* **Task instructions**
Reproduce every line of the entries below word for word, leaving out the pictures.

* **Data rows**
__________________________________________________
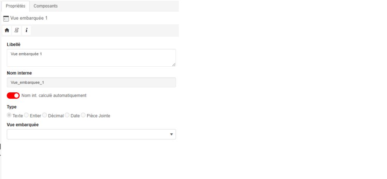387x179 pixels.
Task: Select the Entier type radio button
Action: (x=26, y=115)
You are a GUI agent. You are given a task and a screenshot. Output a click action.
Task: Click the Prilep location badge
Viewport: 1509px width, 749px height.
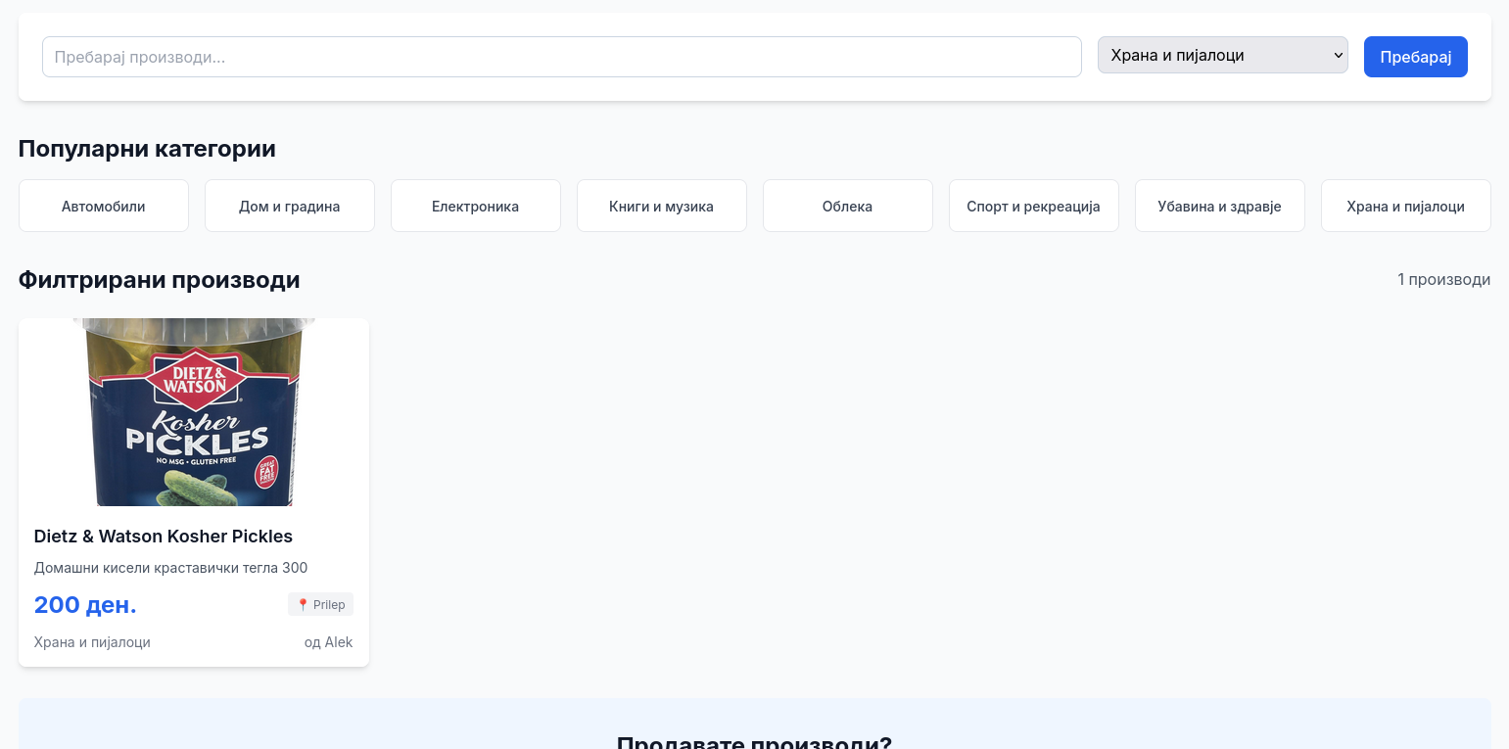pos(321,605)

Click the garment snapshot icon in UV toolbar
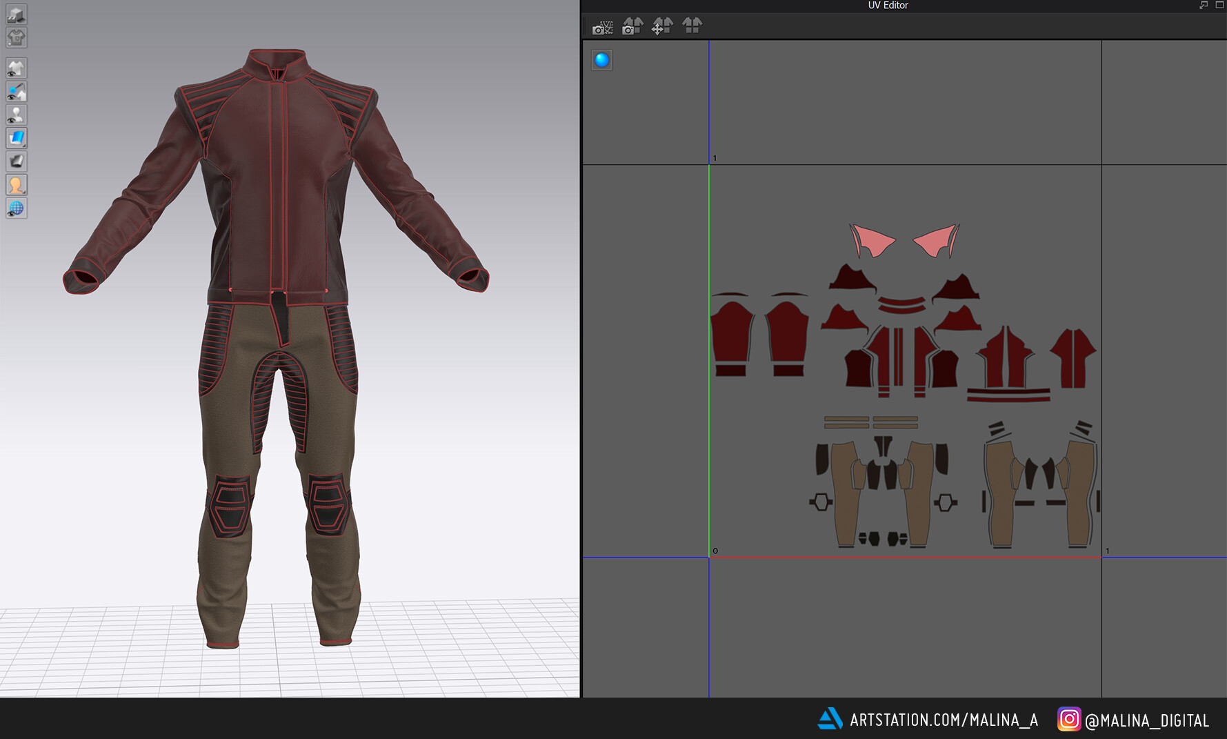[x=632, y=28]
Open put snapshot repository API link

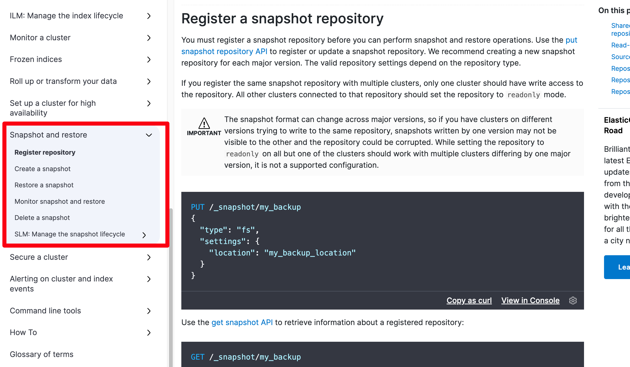(x=224, y=52)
__________________________________________________
* **Reply to the exercise**
387x179 pixels.
Task: Select the Entier type radio button
Action: (x=26, y=115)
You are a GUI agent. You are given a task and a screenshot. Output a click action.
Task: Click the Prilep location badge
Viewport: 1509px width, 749px height.
pos(321,605)

Click the garment snapshot icon in UV toolbar
[x=632, y=28]
Open put snapshot repository API link

(x=224, y=52)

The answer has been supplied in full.